Ist der ehemalige deutsche evangelische Friedhof in Prag- Strasnice wirklich der ideale Ort für deutsche Kriegsgräber? Dazu noch einmal Burkhard Nipper vom Volksbund Deutsche Kriegsgräberfürsorge:

"Es mag sein, dass es immer mal vereinzelte Proteststimmen gibt, die sind uns bisher hier so detailiert garnicht bekanntgeworden. Da das Gelände, wie ich erwähnte, ein Vorschlag von der tschechischen Seite ist, haben wir jetzt keinen Anlass, hier von der Planung abzurücken. Wir glauben aber auch, dass wir auch in so einer Umgebung durchaus eine solche Kriegsgräberstätte anlegen können, denn wir wollen hier ja erinnern und gedenken an die gemeinsame Geschichte und hier auch zukünftig junge Menschen aus Deutschland und der Tschechischen Republik zusammenführen, damit sie gemeinsam die Geschichte aufarbeiten und das kann man auch sehr gut, wenn auch andere Gedenkstätten im Umfeld sind, die man dann gemeinsam besuchen und vielliecht auch gemeinsamen pflegen kann. "

Wer soll eigentlich auf dem geplanten Friedhof bestattet werden?

"Nun, in Prag hat es ja glücklicherweise wenig Kriegskampfhandlungen gegeben.
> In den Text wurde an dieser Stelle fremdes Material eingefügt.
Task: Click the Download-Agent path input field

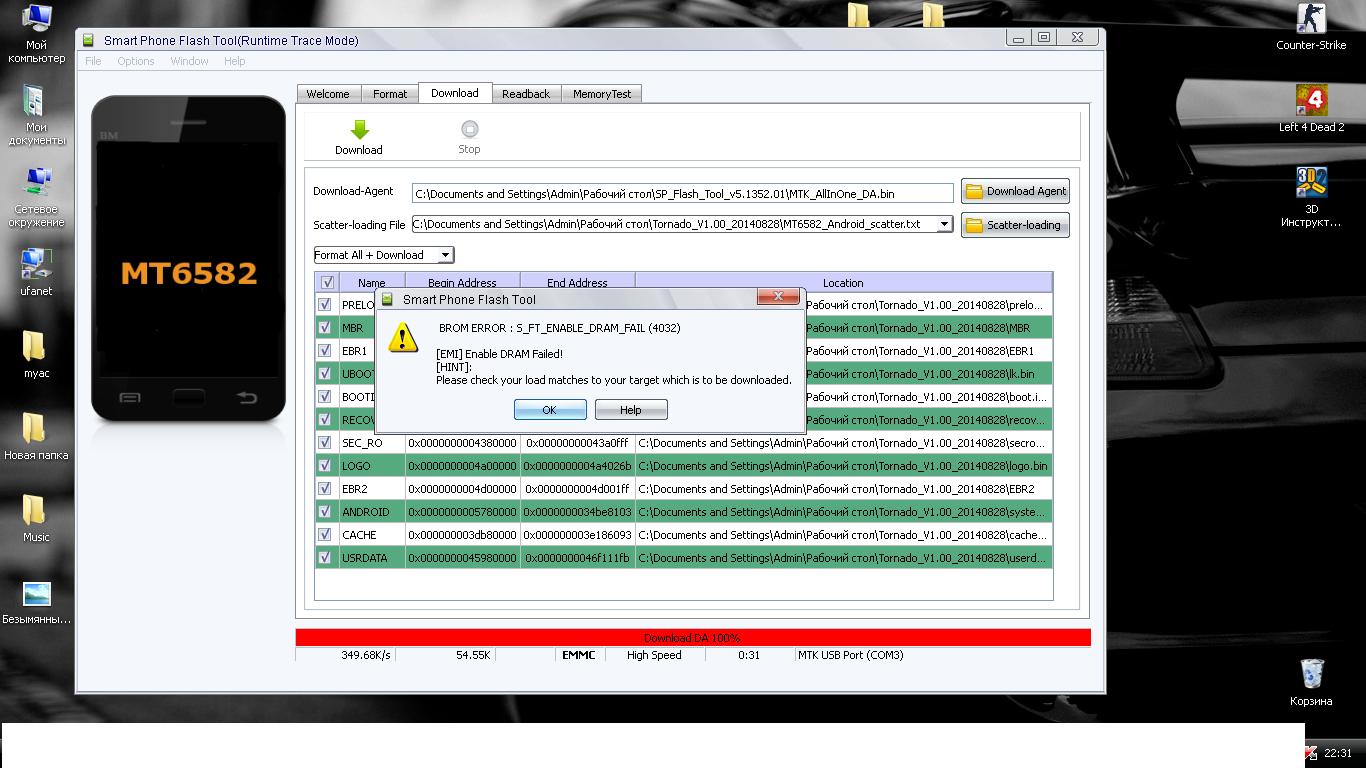Action: [x=682, y=193]
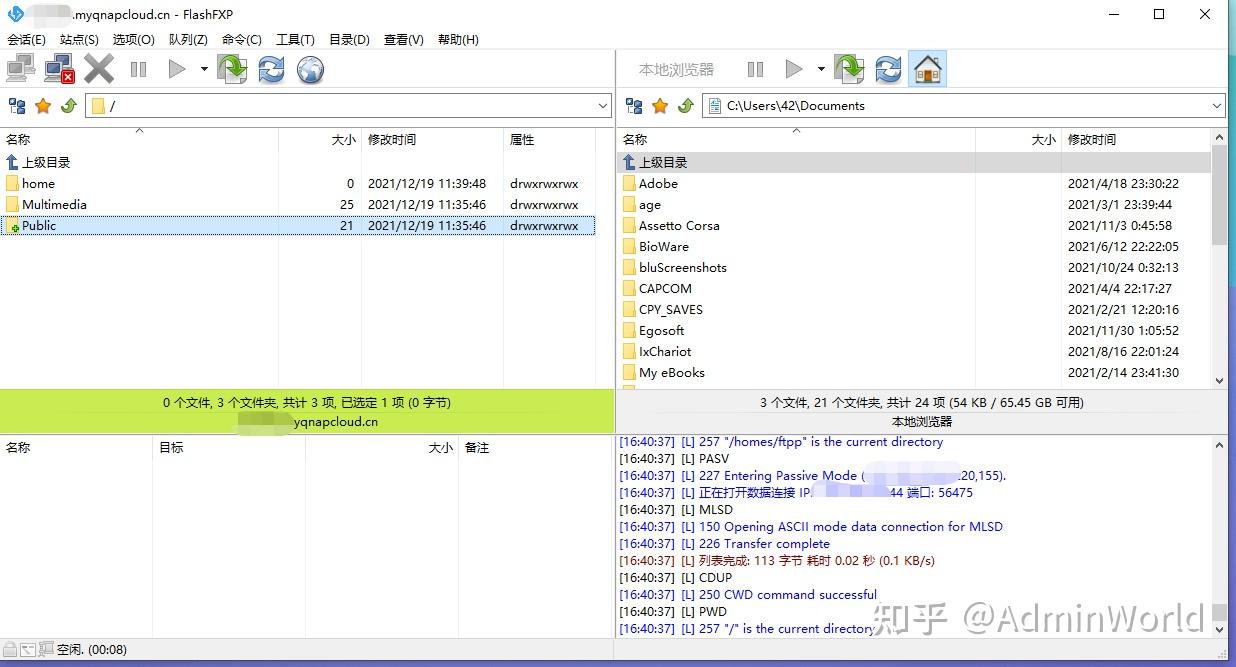This screenshot has height=667, width=1236.
Task: Expand the local path combo box
Action: pyautogui.click(x=1217, y=105)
Es war während des Kriegs Lazarettstadt, also gibt es dort viele Lazaretttote und sonstige Tote, die im Umfeld im Zusammenhang mit dem Kriegsende umgekommen sind."

Viele der toten Wehrmachtsoldaten waren bisher an verschiedensten Orten in und um Prag provisorisch bestattet, immer wieder stiess man auch bei Strassen- oder anderem Bauarbeiten auf Kriegstote. Die sterblichen Überreste all dieser in und um Prag gefallenen Soldaten werden derzeit z.T. provisorisch in Depots gelagert und warten seit langem auf einen würdigeren Ort der letzten Ruhe.

Angesichts der Proteststimmen gegen die geplante Kriegsgräberanlage in Prag und der schlechten Schlagzeilen, für die die tschechisch-deutschen Beziehungen in den letzten Monaten sorgten, könnte man annehmen, dass die Arbeit des Volksbunds Deutsche Kriegsgräberfürsoge in Tschechien auf Probleme stösst und die bereits bestehenden 10 Kriegsgräberstätten Ziel von Vandalismus sein könnten. Laut dem Geschäftsführer des Volksbundes, Burkhard Nipper, ist das Gegenteil der Fall.

"Sogar in Westeuropa kann es mal Vandalismusschäden geben, die hat es in der Tschechischen Republik bisher nicht gegeben. ... Dass es in einem demokratischen Staat auch Gegenstimmen gibt, ist völlig natürlich."

Und damit sind wir bereits am Ende des heutigen Geschichtskapitels über die geplante deutsche Kriegsgräberstätte in Prag. Auf Wiederhören in zwei Wochen sagt KB.